WHAT YOU HAVE TO DO
In the film review below, rewrite the paragraph that begins "A decision to seek birth control" as a shorter summary that keeps its main facts.
··· DOCUMENT PASSAGE ···
Producer: Jennifer Weiss Director: Molly McGlynn Screenplay: Molly McGlynn Cast: Maddie Ziegler, Emily Hampshire, Djouliet Amara, D’Pharaoh Woon-A-Tai, Ki Griffin, Dale Whibley, Michael Therriault, Christian Rose and Dennis Andres Distributor: Blue Fox Entertainment
Grade: B-
One of the best decisions Canadian writer-director Molly McGlynn made with regard to her second feature, a semi-autobiographical high-school dramedy, came in post-production. When it premiered at South by Southwest last year, the movie was titled “Bloody Hell,” which certainly would have led viewers to expect something quite different. Its replacement has a double meaning that’s really too clever to be entirely satisfactory, but it’s a definite improvement.
The first aspect of “Fitting In” that applies to sixteen-year old Lindy (Maddie Ziegler) is the desire to be part of the regular crowd on campus. Along with her long-time best friend Vivian (Djouliet Amara), she’s a star on the track team, chosen by their coach (Dennis Andres) for an important slot on the squad. And she has a handsome boyfriend in Adam (D’Pharaoh Woon-A-Tai), with whom she’s planning to have her first sexual experience—apart from those of a solitary sort. Her relationship with her mother Rita (Emily Hampshire) has an occasional rough spot, of course, but that’s hardly atypical.
A decision to seek birth control in preparation for a night with Adam takes her to a gynecologist (Michael Therriault) for a consultation, since she’s not yet had her first period. His examination reveals something startling: Lindy has a rare condition, MRKH Syndrome, a congenital abnormality resulting in a missing uterus and cervix and a partial vaginal canal. Not only will she never be able to have children, but she will be able to have sex only through stretching exercises with vaginal dilators or surgical intervention.
The news is devastating to the girl, who feels unable to share the truth about her condition with her friends. That alters her easygoing relationship with Vivian and her more serious one with Adam; neither can understand her change of attitude, which they can only take to read as a decision to distance herself from them. It also affects her bond with Rita, who has troubles of her own—professionally, in her job as a therapist, and personally, as she still bears feelings of loss from a mastectomy, as well as the pain caused by her husband’s abandonment when Lindy was just a toddler. Lindy is increasingly estranged from all those who have been closest to her.
She tries to work with the dilators (the other allusion to fitting in, of course), which offer no satisfaction, and considers the surgical option, though that’s expensive. She tries to test matters for herself, inducing Chad (Dale Whibley), a naïve classmate who works at a fast-food joint, to experiment with her to ascertain how pleasurable the limited action she can offer might be for a partner. She also briefly attends a meeting of the few students who identify as LGBTQ, where she meets Jax (Ki Griffin), unabashedly intersex, who reveals the experiences she went through in her younger years.
Lindy develops a friendship with Jax, leading to a kiss at a party where she rather cruelly rejects Chad and drunkenly reveals her secret to an equally wasted classmate (Christian Rose). He in turn unthinkingly spreads the news to everybody on campus, while leads to the inevitable “This is who I am!” public declaration to the school that brings Lindy a sense of triumphant closure.
··· STUDY MATERIAL ···
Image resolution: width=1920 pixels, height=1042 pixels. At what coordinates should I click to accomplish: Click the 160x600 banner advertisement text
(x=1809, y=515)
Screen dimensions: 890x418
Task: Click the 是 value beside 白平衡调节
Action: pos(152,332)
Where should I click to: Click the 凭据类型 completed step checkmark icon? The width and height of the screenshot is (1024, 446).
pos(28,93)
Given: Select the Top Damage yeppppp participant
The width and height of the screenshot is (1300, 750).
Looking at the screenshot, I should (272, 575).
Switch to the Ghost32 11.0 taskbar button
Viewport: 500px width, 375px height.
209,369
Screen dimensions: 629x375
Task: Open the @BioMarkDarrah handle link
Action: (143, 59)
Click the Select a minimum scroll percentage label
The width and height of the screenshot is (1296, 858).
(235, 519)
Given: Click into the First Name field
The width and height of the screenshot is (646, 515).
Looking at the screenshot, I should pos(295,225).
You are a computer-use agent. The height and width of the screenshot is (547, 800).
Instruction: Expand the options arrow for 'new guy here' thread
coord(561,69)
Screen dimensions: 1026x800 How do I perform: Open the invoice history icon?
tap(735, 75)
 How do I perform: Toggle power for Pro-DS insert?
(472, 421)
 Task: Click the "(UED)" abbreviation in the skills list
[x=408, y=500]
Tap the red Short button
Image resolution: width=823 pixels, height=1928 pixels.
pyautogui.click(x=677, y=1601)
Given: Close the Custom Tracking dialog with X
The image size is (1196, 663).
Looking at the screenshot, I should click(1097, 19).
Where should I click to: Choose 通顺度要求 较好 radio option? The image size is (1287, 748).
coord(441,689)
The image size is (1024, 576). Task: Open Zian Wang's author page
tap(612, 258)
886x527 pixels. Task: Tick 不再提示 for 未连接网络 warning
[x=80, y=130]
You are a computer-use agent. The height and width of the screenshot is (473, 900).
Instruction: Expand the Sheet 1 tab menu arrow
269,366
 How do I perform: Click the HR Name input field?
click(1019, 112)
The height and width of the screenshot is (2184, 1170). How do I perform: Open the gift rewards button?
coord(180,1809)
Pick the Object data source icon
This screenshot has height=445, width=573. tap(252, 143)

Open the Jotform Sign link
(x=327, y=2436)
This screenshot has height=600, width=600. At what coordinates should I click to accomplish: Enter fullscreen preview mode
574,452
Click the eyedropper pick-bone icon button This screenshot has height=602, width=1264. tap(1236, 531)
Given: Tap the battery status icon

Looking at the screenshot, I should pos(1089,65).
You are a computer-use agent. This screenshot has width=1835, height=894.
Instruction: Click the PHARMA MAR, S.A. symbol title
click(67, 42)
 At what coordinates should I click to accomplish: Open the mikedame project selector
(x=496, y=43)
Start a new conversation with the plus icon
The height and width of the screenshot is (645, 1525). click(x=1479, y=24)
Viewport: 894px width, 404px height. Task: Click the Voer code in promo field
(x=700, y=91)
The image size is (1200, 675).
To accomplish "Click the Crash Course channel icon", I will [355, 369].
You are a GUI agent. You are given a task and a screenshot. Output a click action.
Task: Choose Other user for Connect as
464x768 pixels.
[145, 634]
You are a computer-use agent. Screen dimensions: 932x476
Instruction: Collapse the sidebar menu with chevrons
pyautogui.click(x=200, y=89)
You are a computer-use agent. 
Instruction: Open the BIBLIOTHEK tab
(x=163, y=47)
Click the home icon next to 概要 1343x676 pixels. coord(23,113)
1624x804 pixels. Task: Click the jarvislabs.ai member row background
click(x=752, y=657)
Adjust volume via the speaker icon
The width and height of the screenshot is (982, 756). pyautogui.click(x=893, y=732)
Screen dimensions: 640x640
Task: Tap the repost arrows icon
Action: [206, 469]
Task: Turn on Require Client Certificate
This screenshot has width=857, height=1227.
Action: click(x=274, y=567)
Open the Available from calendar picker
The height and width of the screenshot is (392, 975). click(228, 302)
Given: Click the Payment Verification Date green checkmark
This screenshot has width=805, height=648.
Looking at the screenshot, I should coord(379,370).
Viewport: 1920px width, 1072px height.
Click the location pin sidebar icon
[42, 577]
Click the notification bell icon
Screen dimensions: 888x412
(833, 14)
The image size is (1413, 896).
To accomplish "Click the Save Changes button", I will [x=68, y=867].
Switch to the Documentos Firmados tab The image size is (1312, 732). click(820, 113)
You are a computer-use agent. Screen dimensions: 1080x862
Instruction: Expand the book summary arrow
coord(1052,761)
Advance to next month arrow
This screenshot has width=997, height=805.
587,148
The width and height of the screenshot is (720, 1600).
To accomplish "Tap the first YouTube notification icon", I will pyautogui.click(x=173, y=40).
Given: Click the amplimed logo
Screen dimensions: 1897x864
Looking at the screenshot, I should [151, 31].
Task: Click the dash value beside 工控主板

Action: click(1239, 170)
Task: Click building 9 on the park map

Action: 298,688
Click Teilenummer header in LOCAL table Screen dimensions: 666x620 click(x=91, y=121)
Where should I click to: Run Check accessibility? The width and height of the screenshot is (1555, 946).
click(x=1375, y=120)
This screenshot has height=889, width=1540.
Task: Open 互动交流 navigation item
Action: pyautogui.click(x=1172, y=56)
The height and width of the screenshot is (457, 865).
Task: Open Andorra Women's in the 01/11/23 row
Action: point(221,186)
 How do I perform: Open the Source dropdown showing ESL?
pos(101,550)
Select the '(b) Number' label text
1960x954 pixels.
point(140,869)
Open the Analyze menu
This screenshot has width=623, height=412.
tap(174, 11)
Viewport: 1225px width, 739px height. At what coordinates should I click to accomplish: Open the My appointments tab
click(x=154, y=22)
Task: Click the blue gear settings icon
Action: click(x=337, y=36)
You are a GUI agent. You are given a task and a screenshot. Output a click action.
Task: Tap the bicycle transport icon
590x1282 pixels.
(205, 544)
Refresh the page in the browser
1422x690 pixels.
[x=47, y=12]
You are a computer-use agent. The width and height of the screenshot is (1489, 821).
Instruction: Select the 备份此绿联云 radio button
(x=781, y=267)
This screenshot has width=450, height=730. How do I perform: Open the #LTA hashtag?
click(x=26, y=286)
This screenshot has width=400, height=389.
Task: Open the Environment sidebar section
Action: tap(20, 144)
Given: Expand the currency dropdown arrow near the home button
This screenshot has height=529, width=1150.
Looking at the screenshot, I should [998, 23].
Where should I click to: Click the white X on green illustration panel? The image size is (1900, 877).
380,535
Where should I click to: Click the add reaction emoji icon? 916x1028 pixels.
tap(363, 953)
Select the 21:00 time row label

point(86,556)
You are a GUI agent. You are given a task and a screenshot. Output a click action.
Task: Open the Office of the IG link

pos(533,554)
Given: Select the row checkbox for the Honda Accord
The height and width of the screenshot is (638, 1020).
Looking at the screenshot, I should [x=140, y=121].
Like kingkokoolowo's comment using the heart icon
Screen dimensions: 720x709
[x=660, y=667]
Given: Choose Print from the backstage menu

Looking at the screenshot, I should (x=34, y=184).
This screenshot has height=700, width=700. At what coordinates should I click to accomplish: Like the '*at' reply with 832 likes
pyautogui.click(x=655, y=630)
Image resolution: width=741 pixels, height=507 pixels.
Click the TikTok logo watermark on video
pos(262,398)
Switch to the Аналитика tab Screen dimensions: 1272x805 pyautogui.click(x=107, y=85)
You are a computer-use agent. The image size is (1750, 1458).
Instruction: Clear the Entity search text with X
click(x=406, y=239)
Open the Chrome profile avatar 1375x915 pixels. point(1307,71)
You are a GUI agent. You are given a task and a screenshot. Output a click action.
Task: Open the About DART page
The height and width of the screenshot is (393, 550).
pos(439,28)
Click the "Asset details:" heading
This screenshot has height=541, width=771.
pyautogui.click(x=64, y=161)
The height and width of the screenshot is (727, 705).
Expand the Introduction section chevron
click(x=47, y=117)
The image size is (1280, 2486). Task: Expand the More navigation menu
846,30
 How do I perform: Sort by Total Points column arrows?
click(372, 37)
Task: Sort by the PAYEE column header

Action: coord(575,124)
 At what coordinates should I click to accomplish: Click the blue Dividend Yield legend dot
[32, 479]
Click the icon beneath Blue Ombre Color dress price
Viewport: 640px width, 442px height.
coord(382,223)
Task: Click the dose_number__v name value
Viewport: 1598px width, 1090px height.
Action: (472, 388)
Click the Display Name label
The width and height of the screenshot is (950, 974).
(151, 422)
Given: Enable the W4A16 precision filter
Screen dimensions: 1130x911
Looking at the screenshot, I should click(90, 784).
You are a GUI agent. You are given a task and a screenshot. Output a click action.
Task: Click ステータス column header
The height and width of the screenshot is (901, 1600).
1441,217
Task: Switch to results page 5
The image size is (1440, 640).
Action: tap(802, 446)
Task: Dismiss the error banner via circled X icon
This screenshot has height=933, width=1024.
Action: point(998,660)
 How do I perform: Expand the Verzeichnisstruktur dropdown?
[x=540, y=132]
···
COMPLETED TASK
Lindy sees a gynecologist (Michael Therriault) about birth control before a night with Adam, since she has never had a period. He finds she has MRKH Syndrome, a rare congenital abnormality in which the uterus and cervix are missing and the vaginal canal is partial. She will never be able to have children, and she can have sex only after stretching exercises with vaginal dilators or surgery.